Он истратил на нее столько денег, а она так и не доставила ему
удовольствия...
- Я попробую, господин, - ответила она, не дав себе времени даже
подумать.
- Так попробуй! - он улыбнулся. - Если я прикажу, то смогут ли найти
помощниц для тебя?
- Думаю, да. - Она скинула покрывало. - Покажите, как.
Улыбнувшись своей мальчишеской улыбкой, он стал показывать - здесь
облегающее, вот так обтянуть грудь, здесь свободное, здесь опять облегающее,
внизу открытое.
- И почему бы не сделать вот такой разрез? Когда стоишь, он закрыт, но
при ходьбе будут видны твои прекрасные бедра.

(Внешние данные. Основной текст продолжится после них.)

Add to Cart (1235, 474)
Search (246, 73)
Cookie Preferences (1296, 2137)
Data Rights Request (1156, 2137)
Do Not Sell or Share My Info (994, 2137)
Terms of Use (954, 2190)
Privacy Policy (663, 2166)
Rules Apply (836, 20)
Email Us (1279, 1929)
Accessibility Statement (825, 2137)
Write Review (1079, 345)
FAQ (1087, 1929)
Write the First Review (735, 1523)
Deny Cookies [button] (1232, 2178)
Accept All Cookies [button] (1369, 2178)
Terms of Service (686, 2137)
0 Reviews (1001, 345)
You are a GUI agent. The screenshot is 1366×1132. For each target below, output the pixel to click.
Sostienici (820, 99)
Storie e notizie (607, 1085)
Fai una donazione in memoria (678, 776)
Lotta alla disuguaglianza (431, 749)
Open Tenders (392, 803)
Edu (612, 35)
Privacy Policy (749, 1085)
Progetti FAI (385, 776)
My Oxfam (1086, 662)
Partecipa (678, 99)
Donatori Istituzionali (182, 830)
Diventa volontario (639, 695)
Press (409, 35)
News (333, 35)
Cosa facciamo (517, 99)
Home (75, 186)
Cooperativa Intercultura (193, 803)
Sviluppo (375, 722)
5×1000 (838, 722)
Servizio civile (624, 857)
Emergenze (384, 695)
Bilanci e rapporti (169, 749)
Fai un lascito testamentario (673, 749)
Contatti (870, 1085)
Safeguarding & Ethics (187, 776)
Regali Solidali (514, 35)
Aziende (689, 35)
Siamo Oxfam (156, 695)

Внезапно она почувствовала, что дрожит от его прикосновений и улыбается
ему в ответ. Он обнял ее и нежно поцеловал.
- Сегодня вечером опять попробуем, - сказал он. - Краски не надо, а духов
совсем немного, хорошо? Я скажу Жану, что моих женщин я люблю именно такими
- в натуральном виде! Больше всего ты мне нравишься такая, как сейчас, а
платье, какое бы ты ни сделала, все равно будет лучше, чем вчерашнее.
***
Не успел Уолли подумать, что дело сдвинулось с места, как опять возникли
проблемы. Нанджи лежал на кровати в первой комнате, все его лицо было в
синяках, нескольких зубов не хватало, на теле красовались самые
разнообразные царапины и ушибы. Его новая желтая юбка, смятая и
окровавленная, валялась на полу.
- Не надо, лежи! - приказал ему Уолли, когда тот попытался встать. Джа,
иди и скажи Жану, что надо послать за целителем. - Придвинув к кровати стул,
он сел и стал рассматривать то, что осталось от лица Нанджи. - Кто это
сделал?
Виновными оказались Горрамини и Ганири, двое из тех троих, что избили
Уолли на потеху Хардуджу. Уолли думал, что они ушли отсюда, но он ошибся.
Мелью после перенесенного унижения остаться не смог, но эти двое все еще
были здесь, тщательно избегая встреч с Седьмым. Нанджи вернулся от родителей
и зашел в салон при казармах, чтобы немного пощеголять и покрасоваться. В
салоне запрещалось драться на мечах, а врукопашную - нет, возможно, кулачные
бои даже поощрялись, чтобы таким образом дать безопасный выход энергии.
- Ну что ж, тем лучше! - взревел Уолли. - Эти двое - мои давние должники,
а теперь они еще и нарушили законы гостеприимства.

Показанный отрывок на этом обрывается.